English-born Welsh educationist (1844–1930)

Margaret Maria Verney (née Hay-Williams or Williams-Hay) (3 December 1844 - 7 October 1930), was an English-born Welsh educationist.

== Early life ==
Margaret Maria Hay Williams was born on 3 December 1844, the daughter of Lady Sarah Elizabeth Amherst and her husband John Hay-Williams, 2nd Baronet Williams of Bodelwyddan. She had a sister, Maude. Her childhood was spent in North Wales and London and she recorded the years 1854 - 1857 in diaries. On the death of her father in 1859, she inherited his house "Rhianfa", on Anglesey, which she retained as a family home.

== Marriage ==
In 1868 she married Sir Edmund Hope Verney, MP, then known as Captain Verney.
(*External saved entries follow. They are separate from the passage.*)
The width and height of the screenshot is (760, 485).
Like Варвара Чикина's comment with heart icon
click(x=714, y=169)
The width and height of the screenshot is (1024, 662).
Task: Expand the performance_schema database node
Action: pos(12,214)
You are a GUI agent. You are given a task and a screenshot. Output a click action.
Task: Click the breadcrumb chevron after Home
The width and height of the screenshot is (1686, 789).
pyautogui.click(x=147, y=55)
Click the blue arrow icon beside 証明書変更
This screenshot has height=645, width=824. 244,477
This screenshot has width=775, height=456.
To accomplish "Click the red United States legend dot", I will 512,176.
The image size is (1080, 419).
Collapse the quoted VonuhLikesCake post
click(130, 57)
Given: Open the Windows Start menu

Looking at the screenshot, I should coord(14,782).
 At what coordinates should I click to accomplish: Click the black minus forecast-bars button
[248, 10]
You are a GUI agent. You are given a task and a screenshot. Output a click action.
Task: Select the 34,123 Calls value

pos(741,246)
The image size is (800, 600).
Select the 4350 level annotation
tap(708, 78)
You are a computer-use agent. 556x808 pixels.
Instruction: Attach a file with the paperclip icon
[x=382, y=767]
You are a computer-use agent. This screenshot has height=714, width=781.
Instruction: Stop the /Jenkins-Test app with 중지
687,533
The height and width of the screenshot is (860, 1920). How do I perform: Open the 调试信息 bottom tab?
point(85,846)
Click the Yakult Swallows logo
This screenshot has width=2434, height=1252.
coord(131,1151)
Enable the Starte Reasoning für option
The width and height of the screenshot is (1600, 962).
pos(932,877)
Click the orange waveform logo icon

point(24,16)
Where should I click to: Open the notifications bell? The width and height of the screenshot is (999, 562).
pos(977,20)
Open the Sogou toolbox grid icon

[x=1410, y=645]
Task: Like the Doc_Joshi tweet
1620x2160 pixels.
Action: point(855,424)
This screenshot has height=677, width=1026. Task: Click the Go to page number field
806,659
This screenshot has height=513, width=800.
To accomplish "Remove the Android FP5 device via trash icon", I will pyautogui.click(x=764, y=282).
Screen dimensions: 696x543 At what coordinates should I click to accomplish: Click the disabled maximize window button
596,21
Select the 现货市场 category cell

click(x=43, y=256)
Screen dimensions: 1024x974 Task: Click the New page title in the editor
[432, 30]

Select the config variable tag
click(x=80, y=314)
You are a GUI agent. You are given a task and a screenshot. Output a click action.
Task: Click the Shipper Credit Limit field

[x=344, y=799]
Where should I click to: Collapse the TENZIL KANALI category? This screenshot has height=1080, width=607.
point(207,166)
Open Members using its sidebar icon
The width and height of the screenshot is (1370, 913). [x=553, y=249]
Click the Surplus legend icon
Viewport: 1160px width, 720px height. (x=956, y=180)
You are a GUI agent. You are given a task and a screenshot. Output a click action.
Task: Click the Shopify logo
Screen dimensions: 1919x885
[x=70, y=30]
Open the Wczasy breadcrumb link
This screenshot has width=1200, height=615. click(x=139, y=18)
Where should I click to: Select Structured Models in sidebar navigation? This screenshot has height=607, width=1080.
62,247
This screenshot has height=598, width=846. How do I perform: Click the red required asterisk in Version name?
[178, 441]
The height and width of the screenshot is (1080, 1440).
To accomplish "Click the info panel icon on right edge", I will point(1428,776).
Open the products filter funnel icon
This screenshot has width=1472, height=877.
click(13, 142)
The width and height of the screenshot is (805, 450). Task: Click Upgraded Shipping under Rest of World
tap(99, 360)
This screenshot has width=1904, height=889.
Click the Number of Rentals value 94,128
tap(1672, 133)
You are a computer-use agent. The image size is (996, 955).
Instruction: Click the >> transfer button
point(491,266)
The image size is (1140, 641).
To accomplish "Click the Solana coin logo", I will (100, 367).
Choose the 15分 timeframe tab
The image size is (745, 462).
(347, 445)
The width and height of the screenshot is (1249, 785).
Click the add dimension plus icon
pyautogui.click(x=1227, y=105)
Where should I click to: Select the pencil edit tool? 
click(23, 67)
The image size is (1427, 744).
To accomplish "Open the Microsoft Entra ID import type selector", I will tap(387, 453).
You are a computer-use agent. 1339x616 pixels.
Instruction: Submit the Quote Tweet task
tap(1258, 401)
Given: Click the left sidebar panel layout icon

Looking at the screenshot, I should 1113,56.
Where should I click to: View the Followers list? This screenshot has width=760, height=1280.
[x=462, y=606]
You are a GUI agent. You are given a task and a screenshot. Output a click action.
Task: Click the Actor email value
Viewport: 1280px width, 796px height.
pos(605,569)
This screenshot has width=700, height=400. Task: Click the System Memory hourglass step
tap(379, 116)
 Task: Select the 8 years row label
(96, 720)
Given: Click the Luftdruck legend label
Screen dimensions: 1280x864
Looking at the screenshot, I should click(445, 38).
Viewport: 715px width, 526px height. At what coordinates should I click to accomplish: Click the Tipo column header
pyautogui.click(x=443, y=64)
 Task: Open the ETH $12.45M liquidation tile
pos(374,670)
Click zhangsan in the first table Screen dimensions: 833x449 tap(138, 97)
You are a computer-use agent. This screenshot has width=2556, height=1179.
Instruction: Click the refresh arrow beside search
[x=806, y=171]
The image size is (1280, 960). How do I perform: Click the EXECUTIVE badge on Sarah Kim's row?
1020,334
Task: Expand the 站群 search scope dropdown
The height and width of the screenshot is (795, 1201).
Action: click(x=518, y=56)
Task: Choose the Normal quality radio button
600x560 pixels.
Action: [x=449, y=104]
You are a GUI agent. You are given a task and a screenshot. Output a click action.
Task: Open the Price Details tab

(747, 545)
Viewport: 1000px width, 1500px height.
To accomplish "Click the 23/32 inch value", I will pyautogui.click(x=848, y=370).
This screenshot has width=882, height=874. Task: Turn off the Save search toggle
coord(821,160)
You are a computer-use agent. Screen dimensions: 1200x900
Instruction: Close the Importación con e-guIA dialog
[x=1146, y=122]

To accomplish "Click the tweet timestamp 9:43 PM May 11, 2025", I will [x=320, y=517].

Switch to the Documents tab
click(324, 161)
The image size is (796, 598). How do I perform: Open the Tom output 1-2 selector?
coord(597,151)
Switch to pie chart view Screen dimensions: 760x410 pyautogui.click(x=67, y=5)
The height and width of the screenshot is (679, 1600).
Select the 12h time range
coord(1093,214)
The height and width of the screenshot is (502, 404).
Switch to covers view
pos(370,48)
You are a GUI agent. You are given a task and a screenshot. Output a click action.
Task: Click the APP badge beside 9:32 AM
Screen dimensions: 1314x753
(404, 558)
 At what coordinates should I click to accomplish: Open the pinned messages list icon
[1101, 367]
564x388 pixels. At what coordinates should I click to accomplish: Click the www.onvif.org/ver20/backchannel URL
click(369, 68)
== Educational campaigning ==
She became a leading campaigner for girls' education in the UK. In 1894 she became a member of the Statutory Council of the University of Wales, holding the position until 1922. In 1904 she produced an edition of the Memoirs of the Verney Family during the Seventeenth Century. She also contributed to the Dictionary of National Biography.

==Sources==
- R. F. Verney et al. – In Memory of Margaret Maria Lady Verney (1930)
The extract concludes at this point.